Preheat the oven to 180°C/160°C fan. Grease a 20cm square baking tin and line with non-stick baking paper.
First prepare your ingredients. Soak your dates if necessary* and cook your apple until you have a rough purée.
If you are not using medjool dates you will need to soak your dates in hot water for 20 minutes before starting. You'll need 130g pitted dates.
Peel and chop your apple - it'll need to be a large apple so use two if they're on the small side. Place in a small saucepan with a dash of water and cook over a low heat with the lid on until soft. Stir occasionally. Once cooked mash to a rough purée.

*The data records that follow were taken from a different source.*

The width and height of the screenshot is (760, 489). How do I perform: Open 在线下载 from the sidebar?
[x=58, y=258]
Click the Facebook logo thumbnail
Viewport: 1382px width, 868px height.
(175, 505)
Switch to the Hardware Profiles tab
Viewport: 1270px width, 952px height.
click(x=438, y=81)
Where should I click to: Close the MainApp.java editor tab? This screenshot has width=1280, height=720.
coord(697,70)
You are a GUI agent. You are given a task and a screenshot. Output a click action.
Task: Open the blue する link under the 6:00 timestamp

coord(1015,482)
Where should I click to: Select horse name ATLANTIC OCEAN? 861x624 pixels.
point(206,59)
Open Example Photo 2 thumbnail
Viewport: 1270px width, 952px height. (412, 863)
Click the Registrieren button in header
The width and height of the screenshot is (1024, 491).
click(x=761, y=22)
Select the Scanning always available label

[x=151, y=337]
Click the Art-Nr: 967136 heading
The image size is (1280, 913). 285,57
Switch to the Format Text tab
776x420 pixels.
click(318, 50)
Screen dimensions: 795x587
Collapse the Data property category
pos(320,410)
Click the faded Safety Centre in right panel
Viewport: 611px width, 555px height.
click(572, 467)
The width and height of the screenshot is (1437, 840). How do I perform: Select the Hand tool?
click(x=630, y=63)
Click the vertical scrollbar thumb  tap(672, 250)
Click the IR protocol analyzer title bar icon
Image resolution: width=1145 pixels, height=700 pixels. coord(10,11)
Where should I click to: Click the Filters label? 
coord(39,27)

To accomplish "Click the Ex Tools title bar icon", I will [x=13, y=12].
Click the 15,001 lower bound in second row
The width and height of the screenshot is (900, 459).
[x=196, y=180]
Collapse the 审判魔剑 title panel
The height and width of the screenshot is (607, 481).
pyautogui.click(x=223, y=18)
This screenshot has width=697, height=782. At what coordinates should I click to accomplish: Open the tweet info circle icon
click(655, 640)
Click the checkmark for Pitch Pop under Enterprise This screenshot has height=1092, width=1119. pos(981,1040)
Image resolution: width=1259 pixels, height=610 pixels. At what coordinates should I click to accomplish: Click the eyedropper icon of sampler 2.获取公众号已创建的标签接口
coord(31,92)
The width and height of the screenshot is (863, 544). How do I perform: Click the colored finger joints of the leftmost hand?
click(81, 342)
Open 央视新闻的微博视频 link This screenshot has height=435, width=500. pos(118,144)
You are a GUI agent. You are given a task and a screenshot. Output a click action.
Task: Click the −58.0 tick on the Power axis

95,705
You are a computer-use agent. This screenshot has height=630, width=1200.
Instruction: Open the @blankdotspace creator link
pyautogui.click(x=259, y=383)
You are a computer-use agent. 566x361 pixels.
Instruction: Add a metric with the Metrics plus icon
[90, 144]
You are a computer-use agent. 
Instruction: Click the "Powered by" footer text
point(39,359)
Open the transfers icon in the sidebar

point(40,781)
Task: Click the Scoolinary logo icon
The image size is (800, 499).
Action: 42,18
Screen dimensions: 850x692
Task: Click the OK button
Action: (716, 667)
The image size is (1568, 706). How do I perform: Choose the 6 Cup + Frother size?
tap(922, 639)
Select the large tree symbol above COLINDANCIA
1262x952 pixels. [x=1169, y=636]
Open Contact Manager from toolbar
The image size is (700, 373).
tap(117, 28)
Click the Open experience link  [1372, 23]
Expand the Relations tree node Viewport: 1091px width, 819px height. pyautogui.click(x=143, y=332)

Chop your seeds. A small food processor or spice grinder will make this easier.
Drain your dates if soaking them. Chop your dates up into small pieces.
Melt 150g melted dairy free butter (or coconut oil) in a small saucepan or in a bowl in the microwave. If using the microwave melt for 20 seconds (or less at a time) then stir.
Mix the melted butter with 200g oats, 30g chopped seeds, your chopped dates, cooked apple and 5 tablespoon date syrup or alternative.
Pour the mixture into the prepared tin. Use your hands to push it down very firmly. You may wish to cover it with a sheet of baking paper to do this or even roll a glass or jar over it to press it down. This is to help it hold together.
Bake for 35 minutes until lightly golden but still soft. Remove from the oven and cut into squares while still warm.
Leaving these flapjacks in the tin until cool will help them to stick together but they are delicious warm as well so wait as long as you can.